═══ RECORDS FOR THE EXERCISE ═══

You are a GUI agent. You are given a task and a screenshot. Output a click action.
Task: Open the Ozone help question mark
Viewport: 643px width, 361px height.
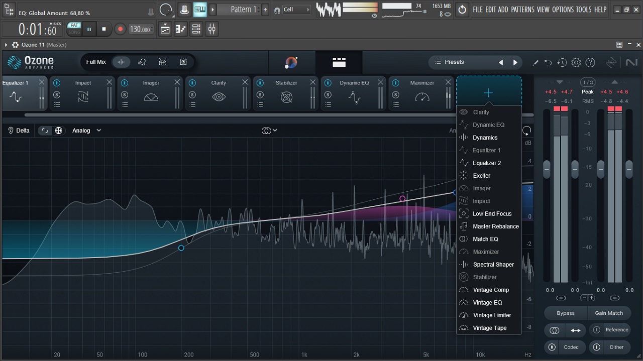click(x=590, y=63)
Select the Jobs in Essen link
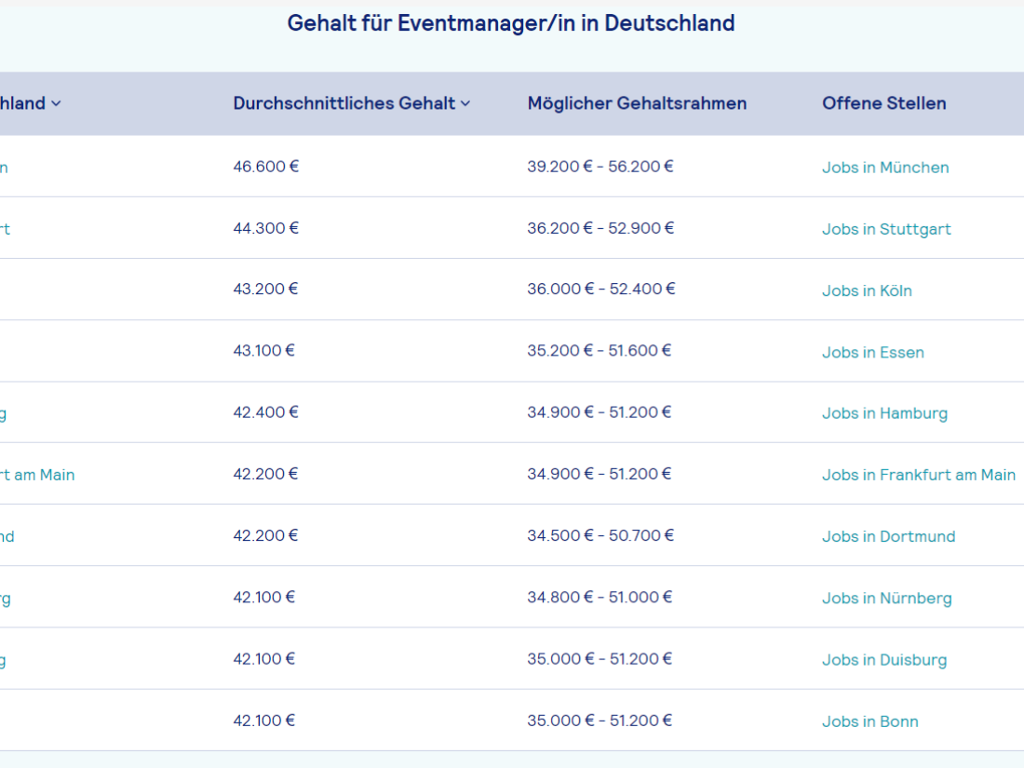 [872, 352]
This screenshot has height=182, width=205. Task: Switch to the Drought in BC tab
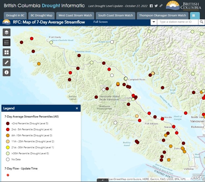15,15
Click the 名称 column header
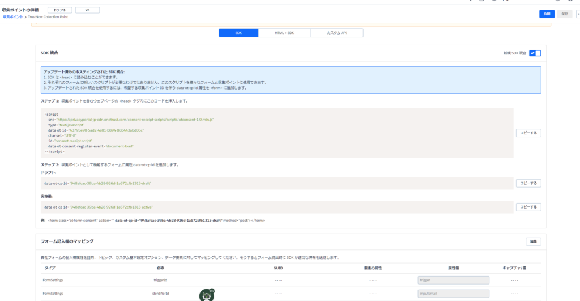Viewport: 580px width, 301px height. [x=160, y=267]
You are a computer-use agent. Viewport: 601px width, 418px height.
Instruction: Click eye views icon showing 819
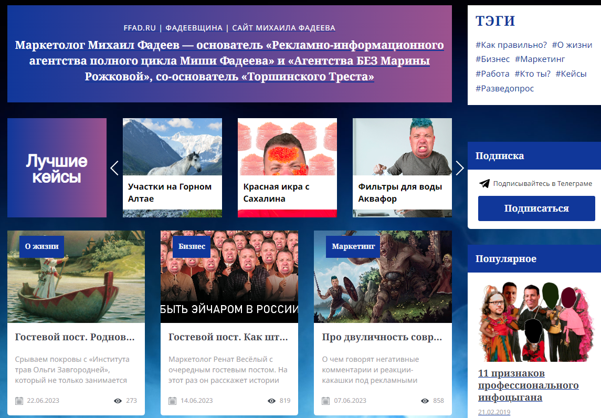[x=271, y=401]
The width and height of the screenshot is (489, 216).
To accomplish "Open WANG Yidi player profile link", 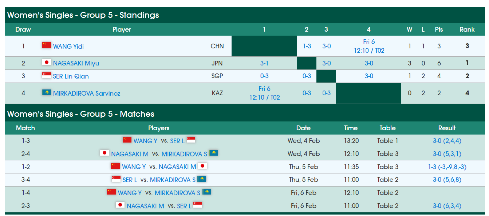I will tap(68, 47).
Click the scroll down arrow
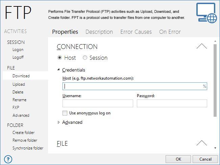The height and width of the screenshot is (165, 220). 215,148
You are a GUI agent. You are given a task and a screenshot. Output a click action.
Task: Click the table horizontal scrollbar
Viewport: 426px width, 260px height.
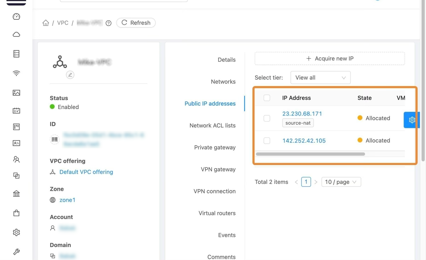coord(310,154)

═══

» WORK REQUIRED
The line with "You are a computer-use" marks the end: restate word for word every line from the top of the data through that one, omitting pictures.

» EXPECTED OUTPUT
You are a GUI agent. You are given a task and a screenshot. Output a click action.
Task: Open the Ozone help question mark
Viewport: 643px width, 361px height.
click(x=590, y=63)
Select the Jobs in Essen link
 [872, 352]
This screenshot has height=182, width=205. Task: Switch to the Drought in BC tab
15,15
Click the 名称 column header
Viewport: 580px width, 301px height. [x=160, y=267]
You are a computer-use agent. Viewport: 601px width, 418px height.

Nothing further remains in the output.